Don & Nancy Prokop kamen als Vineyard-Missionare nach Österreich und waren gemeinsam mit Dave & Lisa Boyd am Aufbau der Vineyard Wien beteiligt. Ihre Kinder Amy, Alyssa, und Matthew wuchsen im Wiener Umland auf, und besuchten die Vienna Christian School (jetzt International Christian School of Vienna). Die letzten Jahre war Don Prokop Teil des Mercy House of Prayer in Wien, sowie des Fürbitteteams des Vereins Weg der Versöhnung/Runder Tisch für Österreich.

Alle drei Kinder sind verheiratet, Amy (Lenhart) in Kalifornien, Alyssa (Kogler) in Deutschland, und Matthew hier in Österreich.

Im April 2020 wurde Alyssa von ihrem Mann David Kogler bewußtlos in ihrem Bett aufgefunden. Sie wurde eilig ins Krankenhaus gebracht, wo man eine Infektion feststellte, die zu Sepsis und einem Hirnödem führte. Alyssa entging nur ganz knapp dem Tod, und etwas später diagnostizierten die Ärzte eine sehr seltene Krankheit: Morbus Addison oder Nebenniereninsuffizienz.

All das hat dazu geführt, daß Alyssa in einem Zustand minimalen Bewußtseins ist, außerstande zu gehen, zu sprechen, oder selbstständig zu essen oder für sich zu sorgen. Mit 46 Jahren ist die Ehefrau und Mutter zweier Kinder, Tochter, Schwester, und Freundin vieler Menschen, die so lebensfrohe und talentierte Sängerin, verstummt.

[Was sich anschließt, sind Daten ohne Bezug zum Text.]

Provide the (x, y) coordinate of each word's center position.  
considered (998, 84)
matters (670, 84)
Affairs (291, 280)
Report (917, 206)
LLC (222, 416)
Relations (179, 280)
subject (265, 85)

Aufgrund der Covid-Einschränkungen waren zunächst nur minimale Besuche möglich; im April 2021 haben ihre Kinder die Mutter zum ersten Mal seit einem Jahr gesehen.

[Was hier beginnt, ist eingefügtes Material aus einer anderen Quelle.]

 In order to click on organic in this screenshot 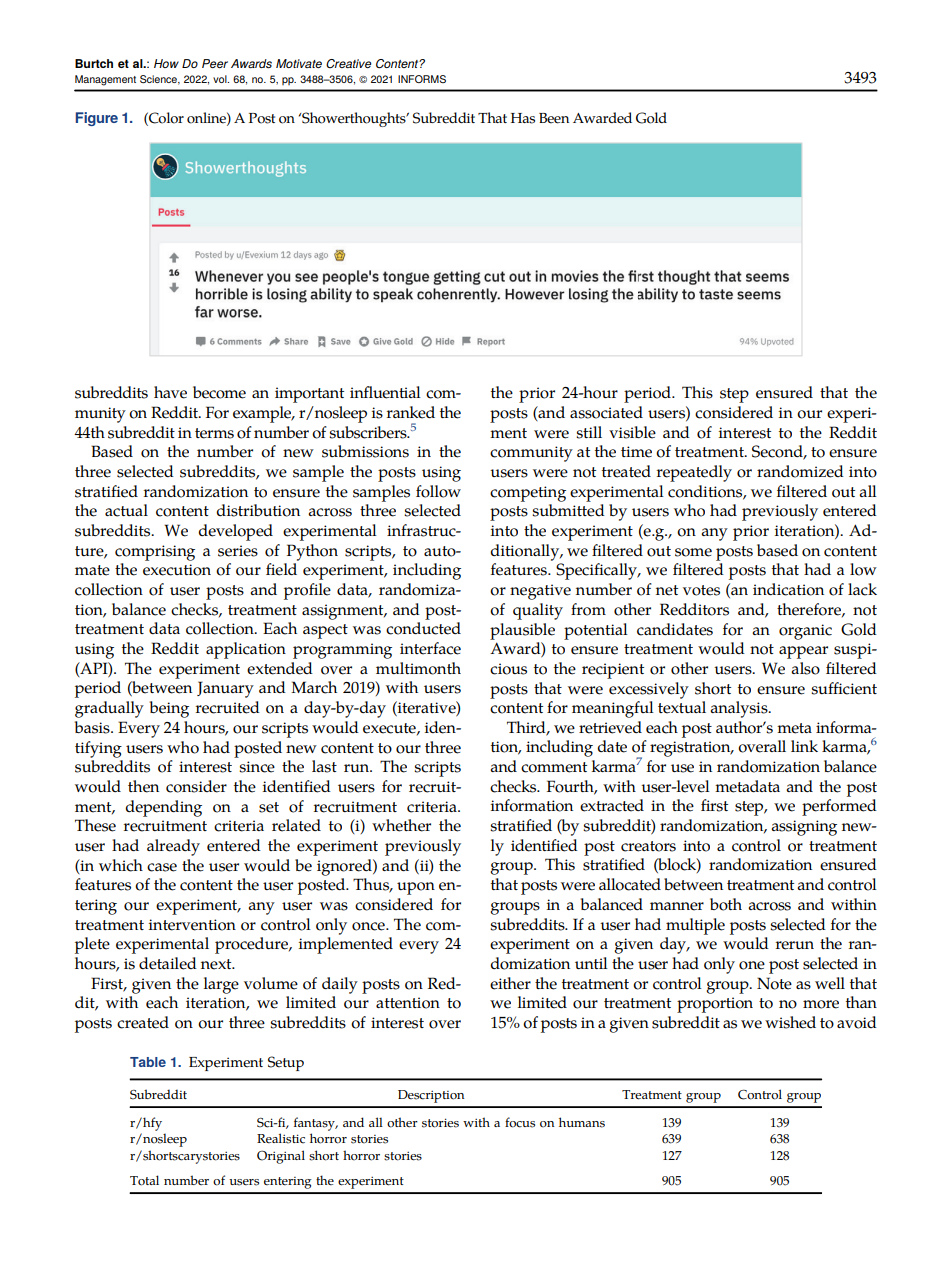, I will do `click(805, 632)`.
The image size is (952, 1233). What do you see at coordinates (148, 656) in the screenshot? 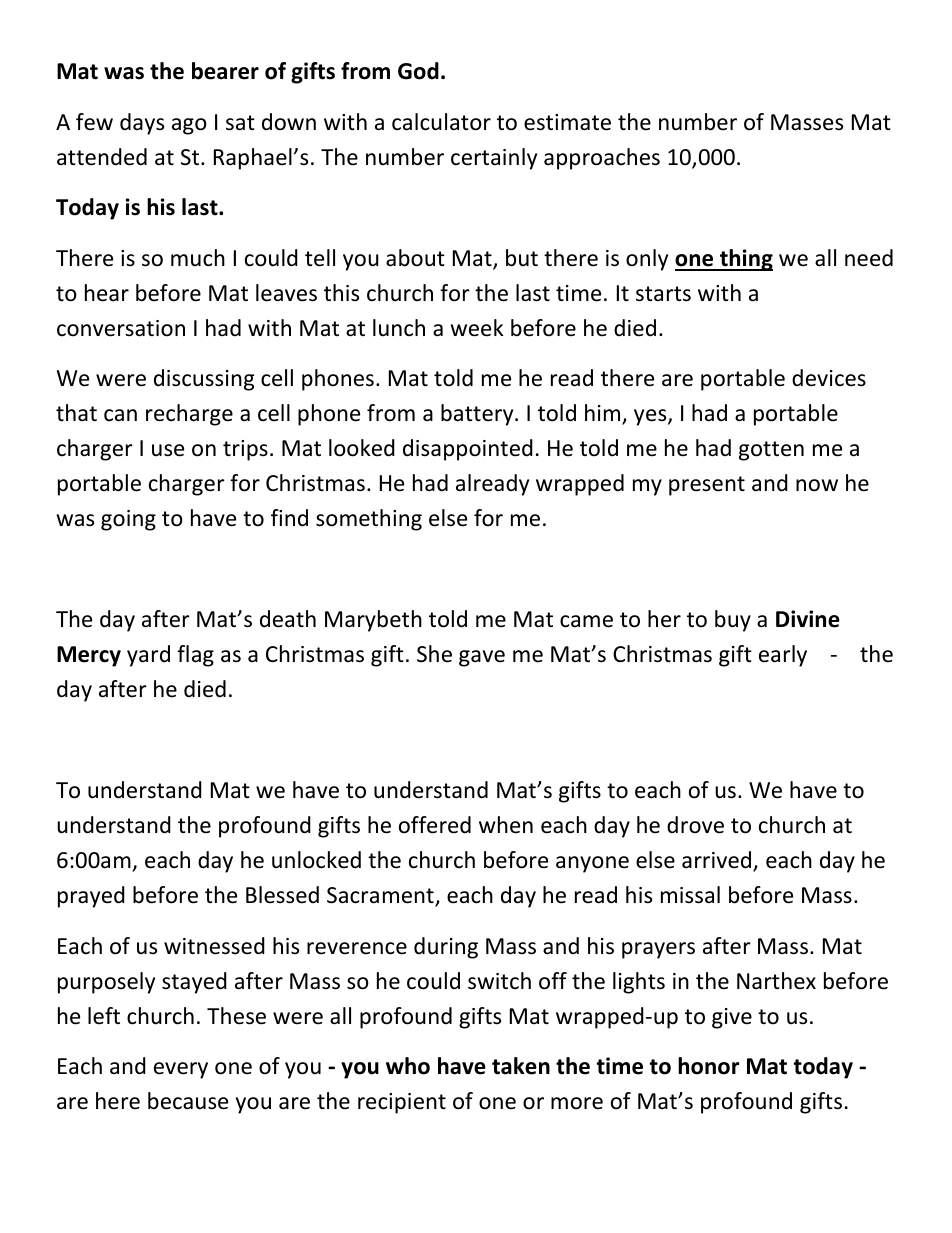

Alyssa, die seit vorigem Sommer in einem Pflegeheim ist, braucht durchgehende Betreuung sowie intensive Therapien, um hoffentlich einen Teil ihrer Fähigkeiten wiederzuerlangen. Der Großteil dieser Kosten wird von der Krankenversicherung sowie staatlichen Zuschüssen abgedeckt; trotzdem fehlen derzeit monatlich €1500.

Deshalb hat Alyssas Schwester Amy eine GoFundMe-Kampagne gestartet, um Alyssas Familie finanziell zu unterstützen.

Im Geist von “Einer trage des anderen Last” bitte ich alle meine Leser, sich ihren Möglichkeiten entsprechend zu beteiligen.